## Brief
Copy each line of the records that holds the string "computer".

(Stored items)
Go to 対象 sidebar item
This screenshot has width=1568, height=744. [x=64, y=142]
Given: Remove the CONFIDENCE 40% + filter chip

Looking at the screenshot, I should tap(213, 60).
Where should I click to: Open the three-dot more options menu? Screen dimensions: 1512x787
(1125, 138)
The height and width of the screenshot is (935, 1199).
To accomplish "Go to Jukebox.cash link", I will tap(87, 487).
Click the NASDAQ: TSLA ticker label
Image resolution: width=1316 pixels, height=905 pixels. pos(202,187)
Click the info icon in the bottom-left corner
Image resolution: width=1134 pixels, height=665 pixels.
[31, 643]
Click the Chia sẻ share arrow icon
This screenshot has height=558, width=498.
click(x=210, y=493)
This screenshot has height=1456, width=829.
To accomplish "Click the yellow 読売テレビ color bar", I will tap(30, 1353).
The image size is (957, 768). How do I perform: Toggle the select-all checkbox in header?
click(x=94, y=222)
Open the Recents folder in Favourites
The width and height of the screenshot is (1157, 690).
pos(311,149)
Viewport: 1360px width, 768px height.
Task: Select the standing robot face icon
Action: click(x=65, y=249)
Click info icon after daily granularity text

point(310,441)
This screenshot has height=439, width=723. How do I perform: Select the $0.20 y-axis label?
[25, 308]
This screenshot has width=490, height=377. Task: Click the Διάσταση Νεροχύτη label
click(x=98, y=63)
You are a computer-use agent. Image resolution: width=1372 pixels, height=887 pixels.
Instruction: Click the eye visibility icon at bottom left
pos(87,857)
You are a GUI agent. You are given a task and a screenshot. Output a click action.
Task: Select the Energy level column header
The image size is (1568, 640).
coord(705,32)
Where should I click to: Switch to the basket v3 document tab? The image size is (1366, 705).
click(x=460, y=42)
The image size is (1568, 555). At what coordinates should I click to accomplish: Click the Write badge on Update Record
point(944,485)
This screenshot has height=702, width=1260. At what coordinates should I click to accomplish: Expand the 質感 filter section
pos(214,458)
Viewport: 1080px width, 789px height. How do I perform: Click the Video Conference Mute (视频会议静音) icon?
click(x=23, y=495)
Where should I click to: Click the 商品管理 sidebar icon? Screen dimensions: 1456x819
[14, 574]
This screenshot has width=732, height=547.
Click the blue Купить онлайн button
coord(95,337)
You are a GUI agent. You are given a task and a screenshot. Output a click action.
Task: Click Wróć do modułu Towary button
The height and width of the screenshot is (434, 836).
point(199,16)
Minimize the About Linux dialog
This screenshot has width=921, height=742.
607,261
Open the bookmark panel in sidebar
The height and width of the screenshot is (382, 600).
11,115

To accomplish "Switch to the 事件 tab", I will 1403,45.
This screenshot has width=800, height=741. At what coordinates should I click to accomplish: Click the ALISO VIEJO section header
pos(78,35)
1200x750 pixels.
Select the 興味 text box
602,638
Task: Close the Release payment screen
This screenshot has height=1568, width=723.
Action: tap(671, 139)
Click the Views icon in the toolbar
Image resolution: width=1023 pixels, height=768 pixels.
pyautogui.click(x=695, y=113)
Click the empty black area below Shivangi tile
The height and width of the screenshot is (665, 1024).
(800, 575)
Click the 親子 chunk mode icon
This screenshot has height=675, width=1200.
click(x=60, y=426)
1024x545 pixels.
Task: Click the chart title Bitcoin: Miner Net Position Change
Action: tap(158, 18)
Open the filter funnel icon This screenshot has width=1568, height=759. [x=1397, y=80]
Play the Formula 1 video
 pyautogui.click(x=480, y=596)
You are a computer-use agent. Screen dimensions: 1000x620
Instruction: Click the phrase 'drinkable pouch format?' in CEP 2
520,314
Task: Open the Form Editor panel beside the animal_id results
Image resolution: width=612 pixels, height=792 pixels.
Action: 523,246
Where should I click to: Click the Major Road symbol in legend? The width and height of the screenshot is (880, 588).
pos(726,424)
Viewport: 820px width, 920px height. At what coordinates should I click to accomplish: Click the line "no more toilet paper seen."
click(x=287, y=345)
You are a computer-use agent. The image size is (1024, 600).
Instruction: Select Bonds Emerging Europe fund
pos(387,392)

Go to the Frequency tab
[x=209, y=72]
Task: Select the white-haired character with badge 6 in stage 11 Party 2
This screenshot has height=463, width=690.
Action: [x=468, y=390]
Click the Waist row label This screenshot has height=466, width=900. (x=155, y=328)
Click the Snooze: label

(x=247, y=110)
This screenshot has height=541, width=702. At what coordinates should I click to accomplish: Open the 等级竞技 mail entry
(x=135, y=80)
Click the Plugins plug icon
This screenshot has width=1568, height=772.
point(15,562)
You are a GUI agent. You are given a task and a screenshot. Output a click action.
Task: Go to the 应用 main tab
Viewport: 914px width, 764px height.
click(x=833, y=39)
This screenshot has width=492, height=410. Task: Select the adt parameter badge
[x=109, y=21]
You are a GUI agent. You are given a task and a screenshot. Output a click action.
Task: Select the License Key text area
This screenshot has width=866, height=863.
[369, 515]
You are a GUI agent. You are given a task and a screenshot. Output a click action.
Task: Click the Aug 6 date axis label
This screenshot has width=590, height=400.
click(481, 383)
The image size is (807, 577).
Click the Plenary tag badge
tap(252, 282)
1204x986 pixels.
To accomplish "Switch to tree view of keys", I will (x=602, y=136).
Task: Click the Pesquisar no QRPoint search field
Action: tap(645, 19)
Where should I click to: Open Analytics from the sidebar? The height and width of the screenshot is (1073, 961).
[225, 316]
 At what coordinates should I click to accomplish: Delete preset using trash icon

## Task answer
You are a computer-use agent. Image resolution: width=1372 pixels, height=887 pixels.
You are a computer-use agent. Screen dimensions: 1000x620
You are a computer-use agent. The image size is (1024, 600).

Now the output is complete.